● **What is required**: Reproduce the lines below, starting with the line that contains "Mark Picante Red as Sold" and continuing through the last line, both ends included. Omit the pictures.

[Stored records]
════════
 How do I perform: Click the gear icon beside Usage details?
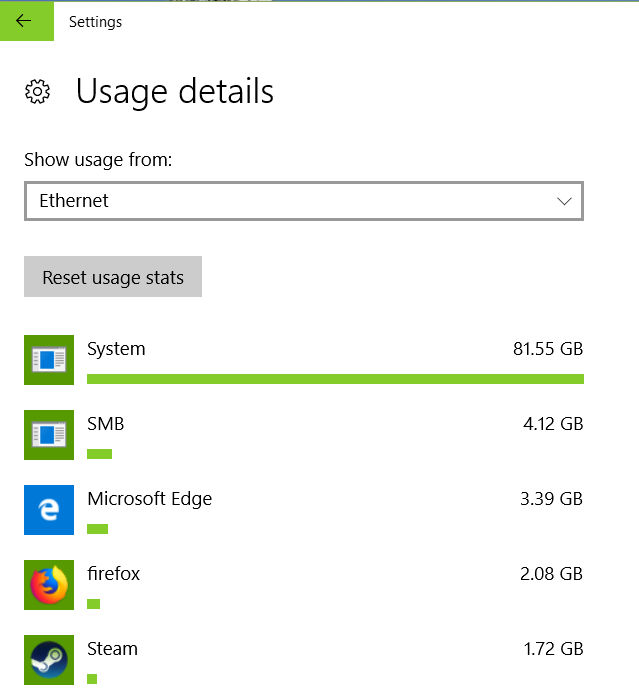click(x=37, y=92)
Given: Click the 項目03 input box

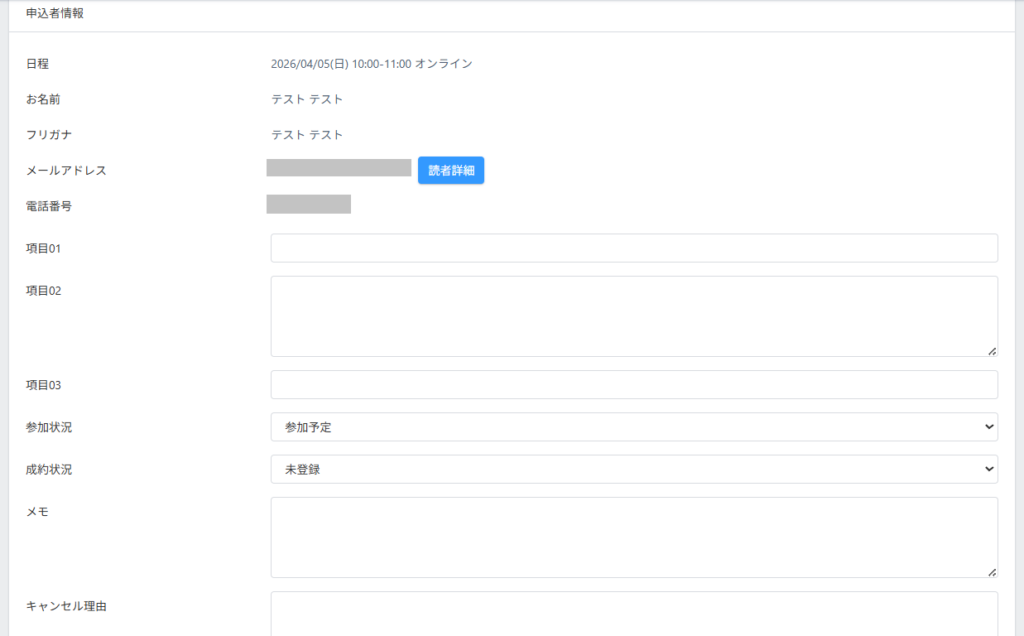Looking at the screenshot, I should (x=633, y=385).
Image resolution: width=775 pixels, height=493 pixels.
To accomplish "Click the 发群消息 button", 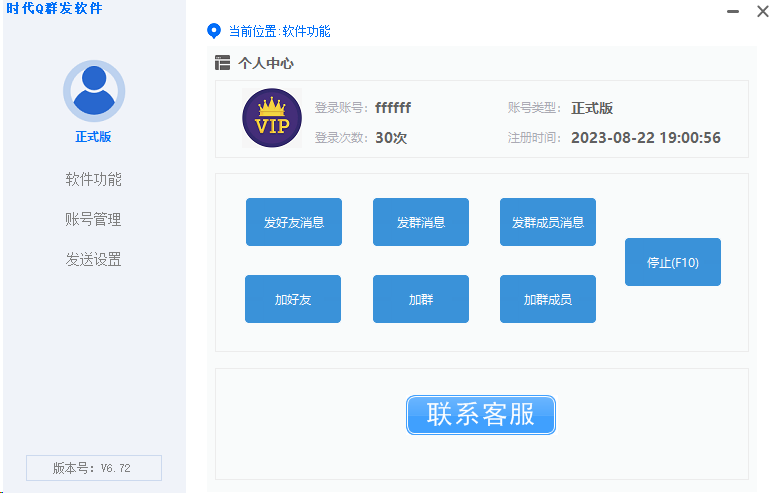I will pos(420,222).
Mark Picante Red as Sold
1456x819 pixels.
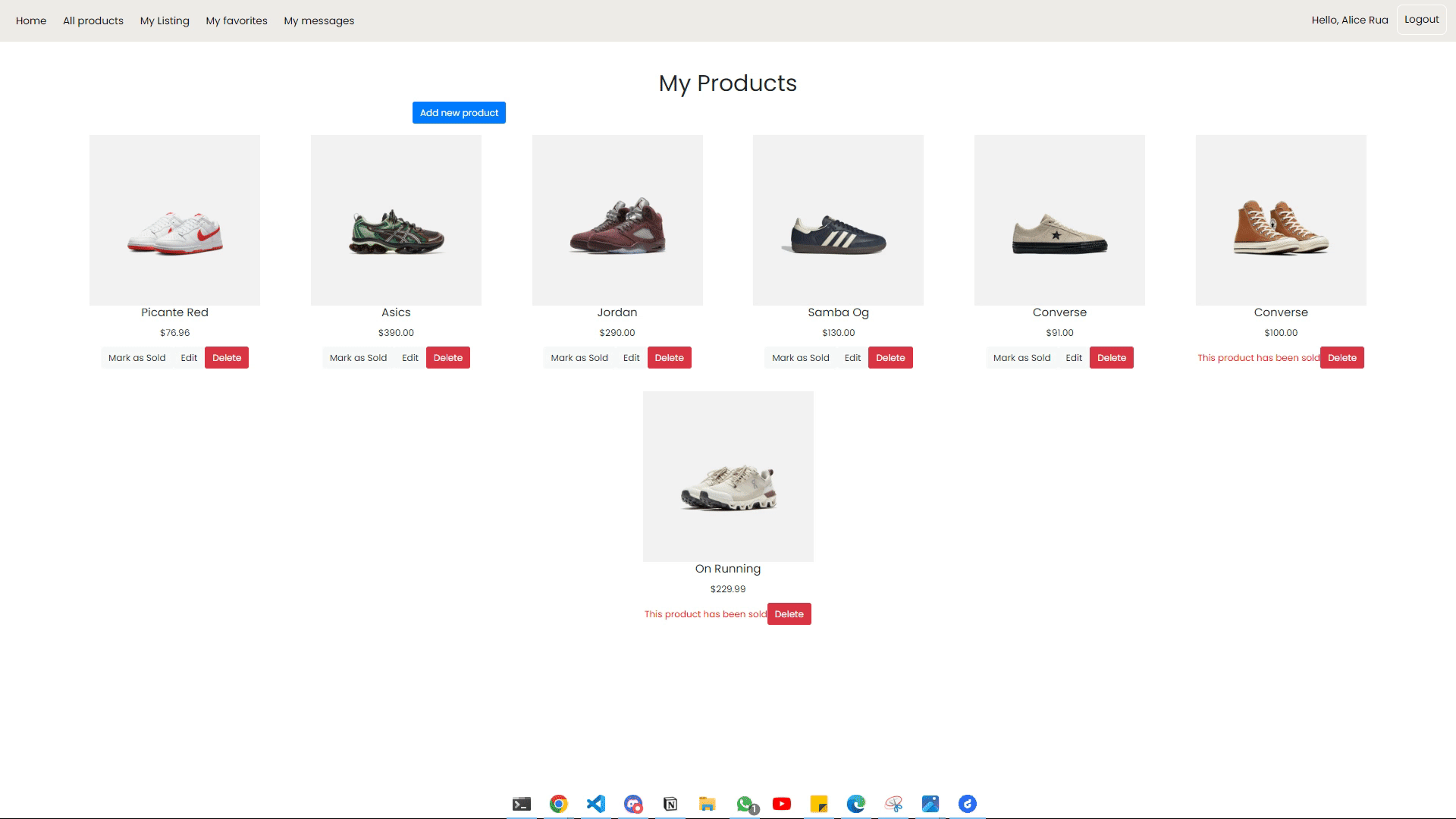click(136, 358)
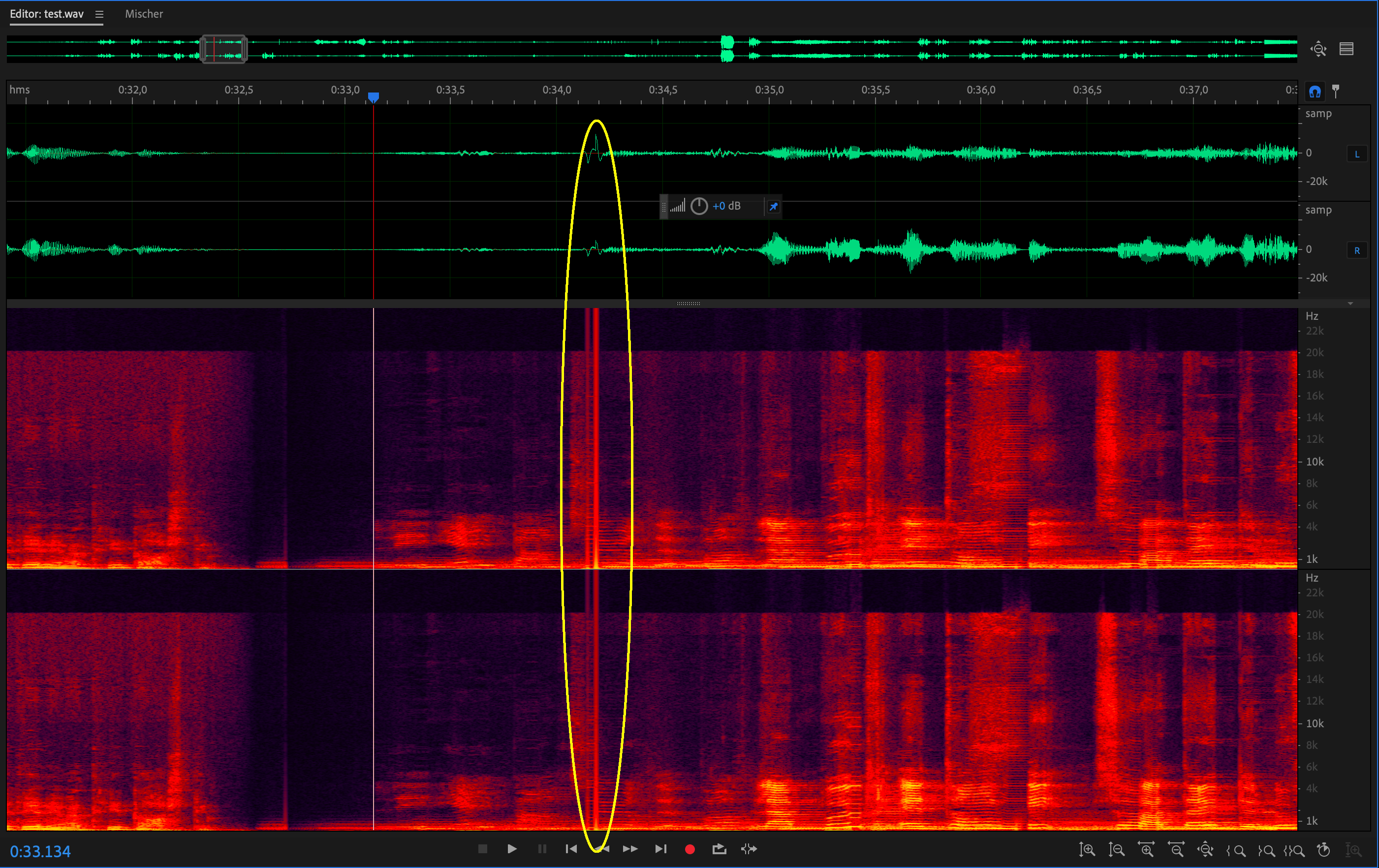Select the Editor: test.wav tab
Screen dimensions: 1379x868
click(46, 14)
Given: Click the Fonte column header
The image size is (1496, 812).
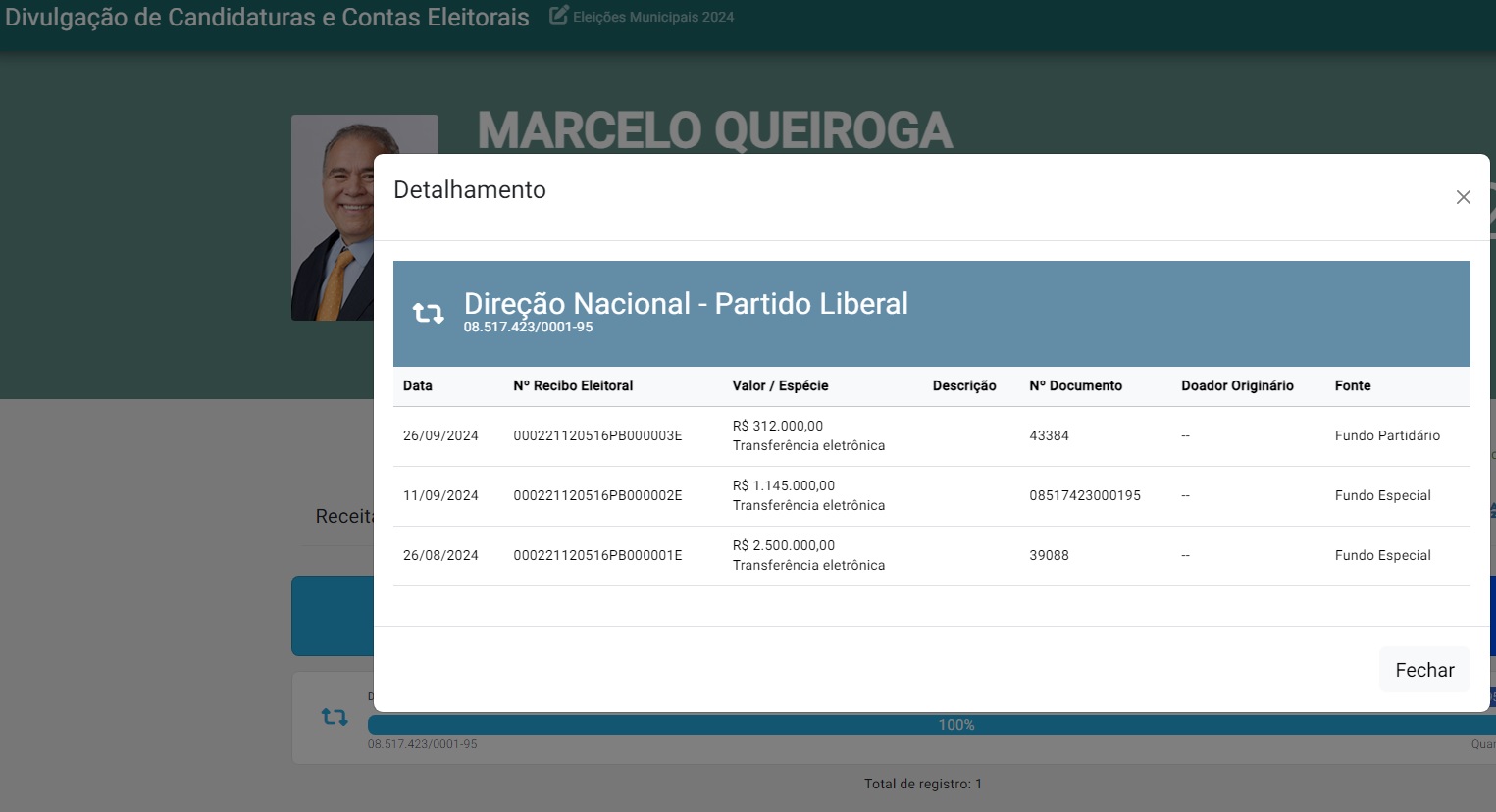Looking at the screenshot, I should [1352, 386].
════════
● **Answer to this task**:
Mark Picante Red as Sold
1456x819 pixels.
click(136, 358)
Select the Editor: test.wav tab
Screen dimensions: 1379x868
click(46, 14)
Given: Click the Fonte column header
The image size is (1496, 812).
Looking at the screenshot, I should [1352, 386].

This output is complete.